Still, it would take a while to build an audience.
“It was super slow. The first few videos, there were no comments and no views,” he told BI. “But eventually, once someone would comment on the video, they asked about other things I could share.”
Brownlee started to gain a small following by answering users’ questions with his own handmade videos. By the time he reached his 100th video, he had only 78 subscribers. But Brownlee’s operation was not what it is today, and still very much a work in progress.
“Back then, it was all one take,” he said. “So when I’d make a video, I’d open the software, press record, talk two or three minutes to explain whatever I needed to explain, and I’d just stop and upload it to YouTube. That was it.
“I could make multiple videos in a day, but now, the videos are much more elaborate.”
Brownlee currently produces several different types of videos. He’s got his reviews, explainers, and impressions, but he’ll also throw in some special features and “advanced projects.” But with every video, a great deal of research is involved before Brownlee ever starts filming.
As with most consumers, he’ll unbox the product and start forming impressions on it. Over the course of a week or so, he’ll jot down various talking points to include in his video.

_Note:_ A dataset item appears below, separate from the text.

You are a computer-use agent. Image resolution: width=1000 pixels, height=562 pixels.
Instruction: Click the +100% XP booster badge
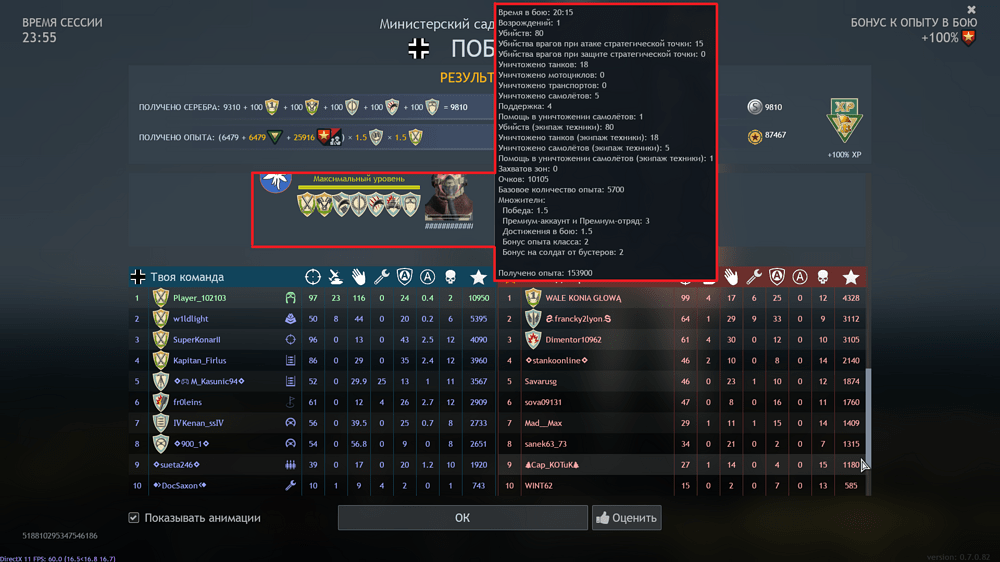(844, 121)
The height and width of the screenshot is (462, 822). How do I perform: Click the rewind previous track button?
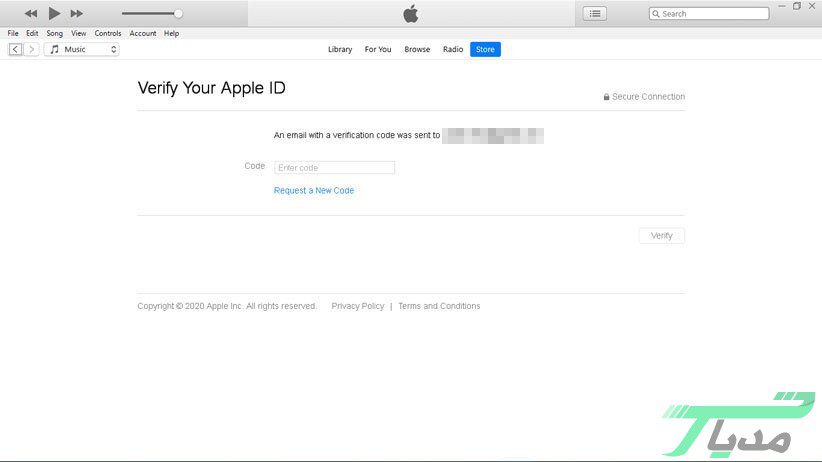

But from the moment he turns on the camera and hits record, “it’s probably less than 48 hours before that video is online.”
These days, Brownlee uses a Sennheiser microphone and a Canon lens, and he edits using the Adobe suite, but he says the list of equipment he uses changes every few months.
“I’m just picky about certain things in the videos, so I’m always switching out things that look or sound better,” he said. “These are things behind the scenes that people may never notice, but it makes the workflow easier.”
According to Google Trends, Brownlee’s videos only recently started gaining traction among the internet faithful — around the time of Gundotra’s G+ post, actually. But when asked about his personal favorite MKBHD video, he said a couple of “milestone” videos stood out, including a video he made for a contest hosted by Wrapsol, in which he won the $1,000 first prize, and his LG G Flex scratch test video, “because it was something I thought of that literally no one else would do. If you got that phone for 30 days to review, you’d never take a knife to it and see if it heals itself. But when I bought the phone I decided immediately I’m going to take a knife to it,” he said with a laugh.
Brownlee’s successful video business keeps growing — he said the money he makes from his YouTube channel, which is powered by Google Adsense, more than makes up for his production costs. But he said “it’s definitely hard” to balance his various works, with school and his videos and everything in between. This balance was tougher to achieve in high school, which took up most of his time “in terms of pure hours in class.”
While it’s never been easy for Brownlee to find time to make his videos, at least in college, Brownlee has a bit more flexibility in his schedule compared with high school — even as he majors in business and technology with concentrations in marketing and information systems.
When asked about his plans after college, Brownlee said he would “definitely keep making videos as long as they’re fun to make.”
“But having a degree,” he said, “I went so far with school, so I might as well just finish. Getting my degree is something I’ll be really happy about. I’ll wing it from there.”